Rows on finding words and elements
★ ★ ★

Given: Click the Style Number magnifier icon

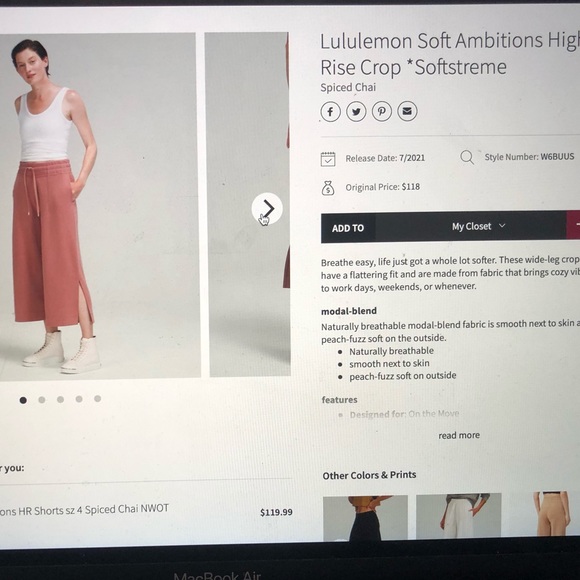Looking at the screenshot, I should pos(467,157).
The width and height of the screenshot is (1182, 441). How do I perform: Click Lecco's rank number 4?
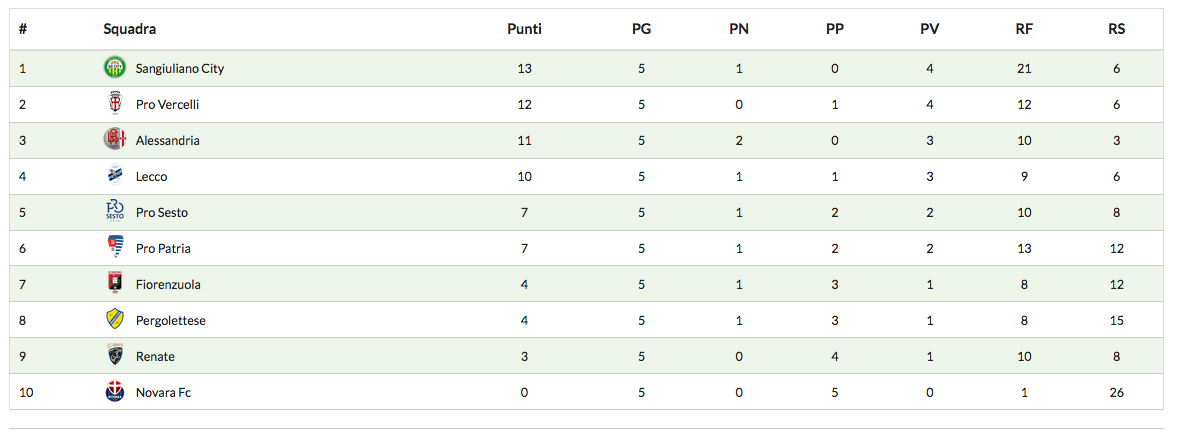(x=23, y=177)
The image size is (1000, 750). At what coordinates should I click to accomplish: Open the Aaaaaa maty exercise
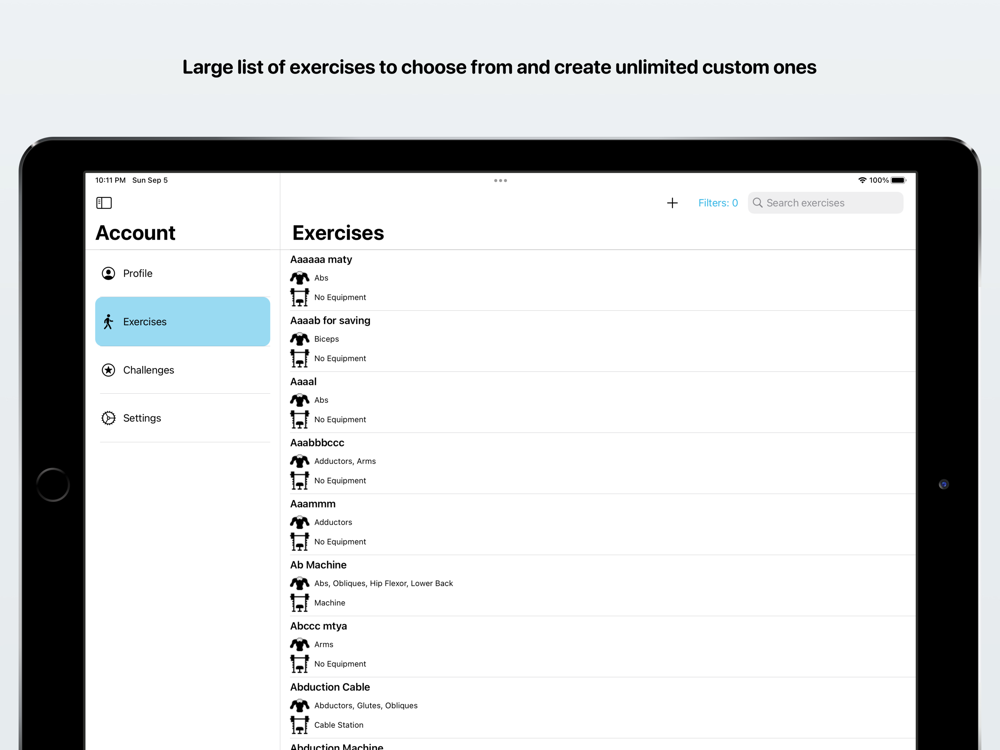point(321,260)
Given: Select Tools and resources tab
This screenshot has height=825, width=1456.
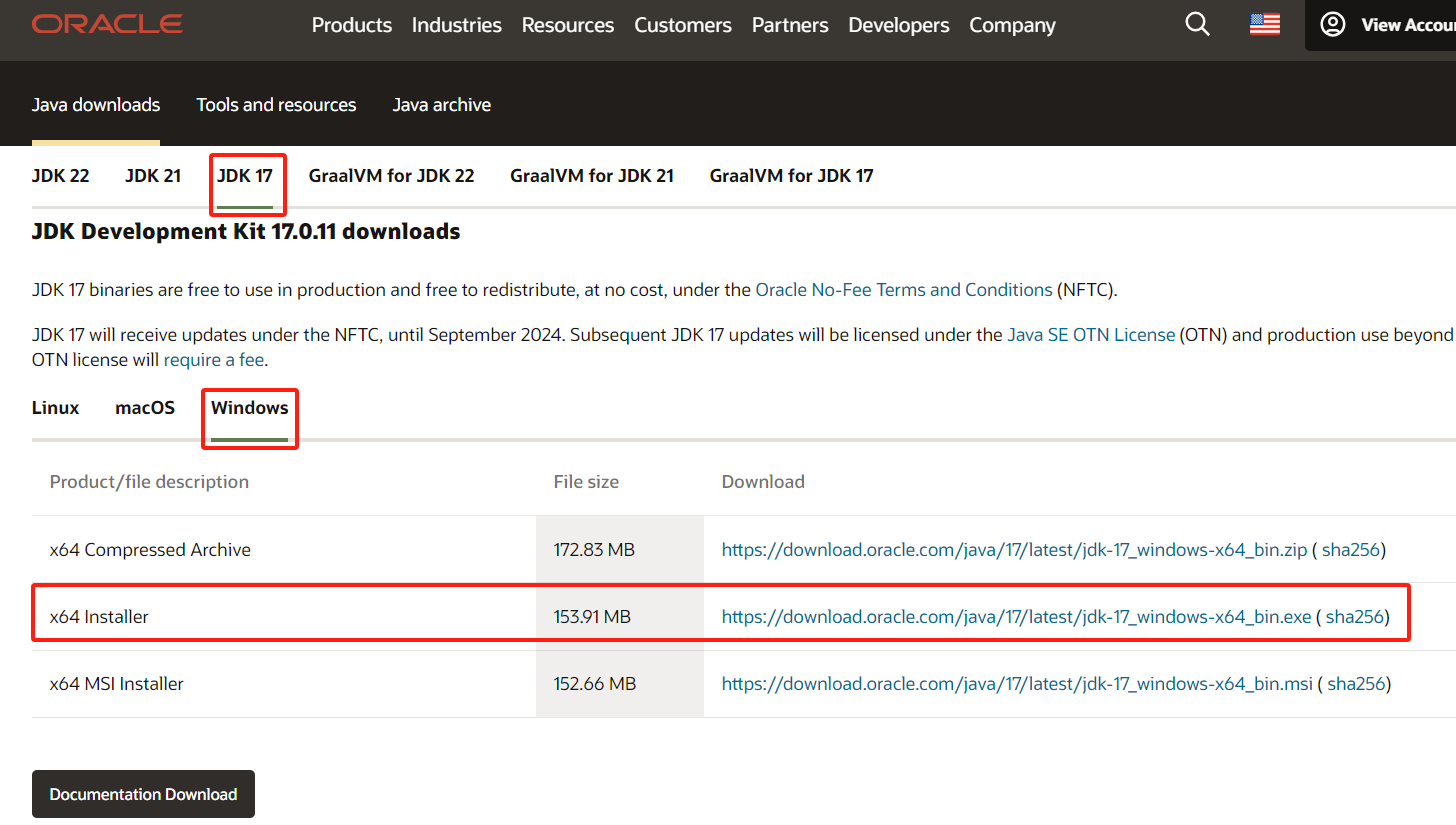Looking at the screenshot, I should tap(276, 105).
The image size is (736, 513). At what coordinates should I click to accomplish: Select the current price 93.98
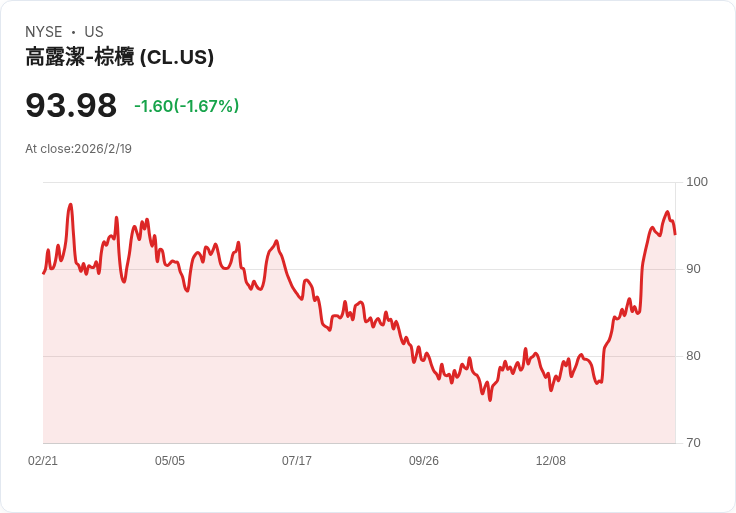click(x=71, y=105)
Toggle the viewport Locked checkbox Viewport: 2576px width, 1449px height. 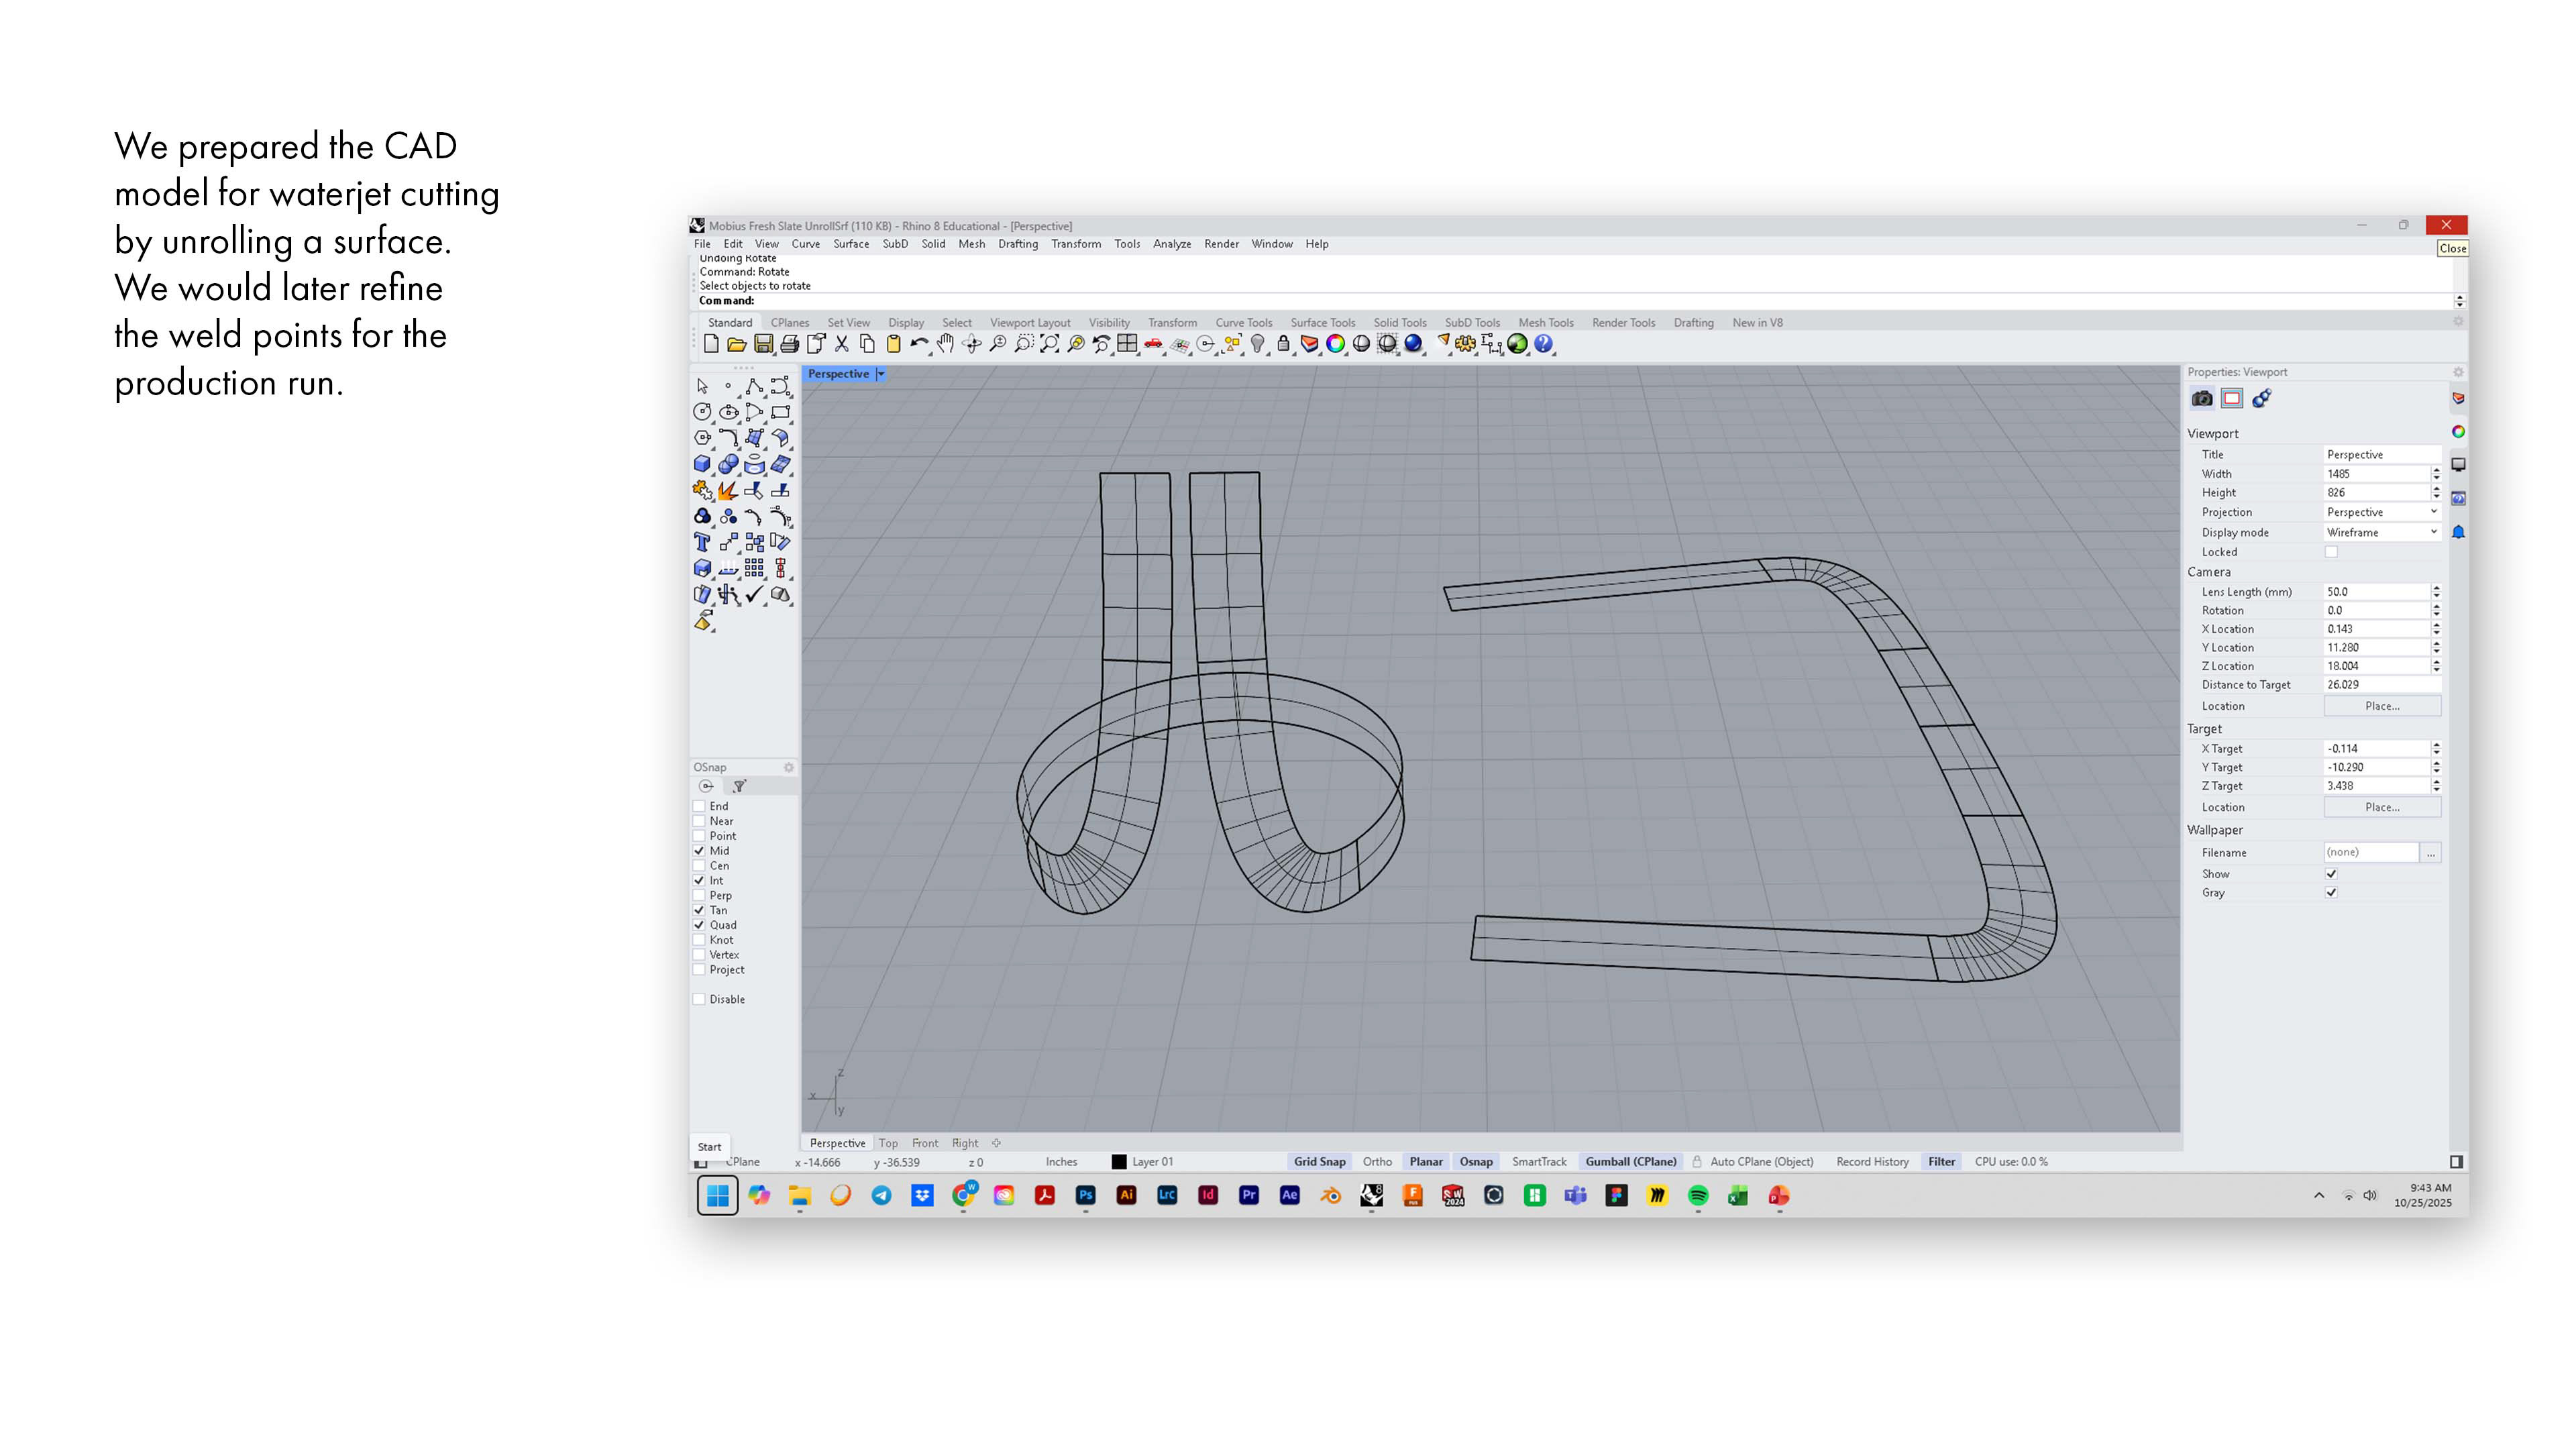tap(2331, 552)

★ ★ ★

Task to carry out: Copy the rows from the line containing "The width and" through the line containing "Looking at the screenshot, I should tap(276, 105).", including both of those lines. Leave the pictures out of your copy.

Final answer:
The width and height of the screenshot is (1182, 441). How do I perform: Click Lecco's rank number 4?
(x=23, y=177)
The image size is (1000, 750). At what coordinates should I click to accomplish: Open the Aaaaaa maty exercise
point(321,260)
Given: Select Tools and resources tab
This screenshot has height=825, width=1456.
Looking at the screenshot, I should tap(276, 105).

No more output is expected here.